Tama hari ini sangat membingungkan satu sekolah.Entah apa yang telah merasuki lelaki itu, perilakunya sangat berbeda jauh dari sebelumnya.
Bisa-bisanya dia merangkul bahu Aris dengan santai lalu mengajaknya berbincang seolah kawan yang akrab sekali.
Padahal kemarin dia terlihat bertengkar dengan wanita itu di lapangan sekolah. Tangannya yang hampir saja melayangkan pukulan ke wajah Aris berhasil ditangkis wanita itu dengan sigap.
Hingga sore itu Aris pulang dalam keadaan mata bengkak dan wajah basah bekas air mata.
Dan Tama pulang dengan wajah merah menahan amarah.
Kami tidak pernah tau apa yang sebenarnya terjadi diantara mereka.
***
"Aris,"
Aku mendengar suara bariton khas milik lelaki itu-Tama. entah mengapa suara itu terdengar lembut namun juga tajam.
Kudengar bunyi derit kursi dibelakangku. Aris tidak menjawab apapun namun ia mengekori tama dari belakang.
Entah kemana mereka akan pergi namun kuharap mereka tidak lama karena waktu istirahat akan segera usai.
Sekilas kulihat tama melirikku dari ekor matanya.
***
"Hinata Arisu?"
Kudengar guru memanggil nama gadis itu untuk mengabsen kehadiran kelas hari ini.
'ia belum kembali sejak istirahat'
Seluruh murid diam.
Sama sekali tidak ada yang menjawab.
Padahal setengah dari mereka tadi ada yang melihat Arisu keluar kelas bersama Tama-yang adalah murid dari kelas sebelah.
"Baiklah saya beri alpha." ucap guru tersebut final.
Selanjutnya pelajaran dimulai tanpa gadis itu.
Sampai jam pulang sekolah dia juga belum kembali, tas dan perlengkapan miliknya yang lain masih berada di atas meja. Akupun melangkahkan kakiku keluar kelas. Melewati koridor kelas yang sunyi dan kosong melompong karena hampir seluruh murid sudah pulang kerumah masing-masing. Aku, yang diwajibkan untuk melakukan piket hari ini dengan setengah hati rela pulang telat dibanding yang lain.

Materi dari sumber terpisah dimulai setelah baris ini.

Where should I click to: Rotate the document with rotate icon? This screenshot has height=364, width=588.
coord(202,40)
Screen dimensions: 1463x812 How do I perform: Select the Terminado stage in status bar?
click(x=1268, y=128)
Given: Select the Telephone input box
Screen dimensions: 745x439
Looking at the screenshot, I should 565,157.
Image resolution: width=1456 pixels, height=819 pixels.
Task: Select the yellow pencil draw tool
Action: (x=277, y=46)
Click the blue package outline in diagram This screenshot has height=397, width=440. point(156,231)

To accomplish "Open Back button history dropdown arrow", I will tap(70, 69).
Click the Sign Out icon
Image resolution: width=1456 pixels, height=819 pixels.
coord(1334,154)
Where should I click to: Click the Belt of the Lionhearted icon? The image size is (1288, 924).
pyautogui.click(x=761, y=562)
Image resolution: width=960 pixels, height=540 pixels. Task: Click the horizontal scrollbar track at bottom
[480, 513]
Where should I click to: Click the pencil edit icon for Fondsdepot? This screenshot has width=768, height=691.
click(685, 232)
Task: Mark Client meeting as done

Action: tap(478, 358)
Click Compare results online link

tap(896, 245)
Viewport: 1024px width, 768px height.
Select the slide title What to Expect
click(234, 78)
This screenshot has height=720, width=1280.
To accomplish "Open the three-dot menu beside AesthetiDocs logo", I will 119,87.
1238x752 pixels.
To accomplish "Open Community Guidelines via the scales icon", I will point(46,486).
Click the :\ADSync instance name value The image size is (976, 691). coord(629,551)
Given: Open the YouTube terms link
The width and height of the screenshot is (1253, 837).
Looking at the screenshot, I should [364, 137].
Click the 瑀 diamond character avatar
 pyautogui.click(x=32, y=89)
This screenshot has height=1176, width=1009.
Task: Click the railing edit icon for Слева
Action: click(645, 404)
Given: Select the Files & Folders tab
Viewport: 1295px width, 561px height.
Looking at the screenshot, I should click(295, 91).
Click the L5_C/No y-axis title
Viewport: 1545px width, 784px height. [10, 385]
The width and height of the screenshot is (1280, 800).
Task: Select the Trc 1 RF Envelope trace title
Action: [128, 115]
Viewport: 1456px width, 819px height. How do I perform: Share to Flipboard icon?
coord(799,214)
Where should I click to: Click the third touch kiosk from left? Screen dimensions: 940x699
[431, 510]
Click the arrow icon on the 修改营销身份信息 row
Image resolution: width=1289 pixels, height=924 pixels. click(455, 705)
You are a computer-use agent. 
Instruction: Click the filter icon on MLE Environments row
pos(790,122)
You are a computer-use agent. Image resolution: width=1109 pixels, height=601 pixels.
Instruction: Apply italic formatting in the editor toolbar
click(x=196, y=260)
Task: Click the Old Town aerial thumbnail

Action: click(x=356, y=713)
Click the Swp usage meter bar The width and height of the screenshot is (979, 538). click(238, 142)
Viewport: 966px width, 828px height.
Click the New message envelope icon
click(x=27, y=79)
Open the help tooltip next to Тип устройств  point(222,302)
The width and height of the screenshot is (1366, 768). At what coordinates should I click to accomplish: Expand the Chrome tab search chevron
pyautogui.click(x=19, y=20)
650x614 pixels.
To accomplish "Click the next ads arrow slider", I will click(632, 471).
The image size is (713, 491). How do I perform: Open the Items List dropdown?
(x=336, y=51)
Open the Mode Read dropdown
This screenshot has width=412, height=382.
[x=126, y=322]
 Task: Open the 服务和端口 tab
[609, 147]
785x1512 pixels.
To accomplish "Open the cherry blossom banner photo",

Kupercepat langkahku saat melewati ruang kesenian yang tepat disebelah kamar mandi pria. dari rumor yang kudengar setiap jam pulang sekolah, akan terdengar suara-suara aneh seperti ketukan di dinding.
Sambil setengah berlari aku berhasil melewati ruang itu, namun setelah tiga langkah tiba-tiba terdengar suara ketukan sebanyak empat kali. Ketukan empat kali itu terdengar sangat keras dengan tempo yang lambat.
Tanpa pikir panjang akupun berlari sekuat tenaga tidak peduli sepatu sebelah kananku terlepas.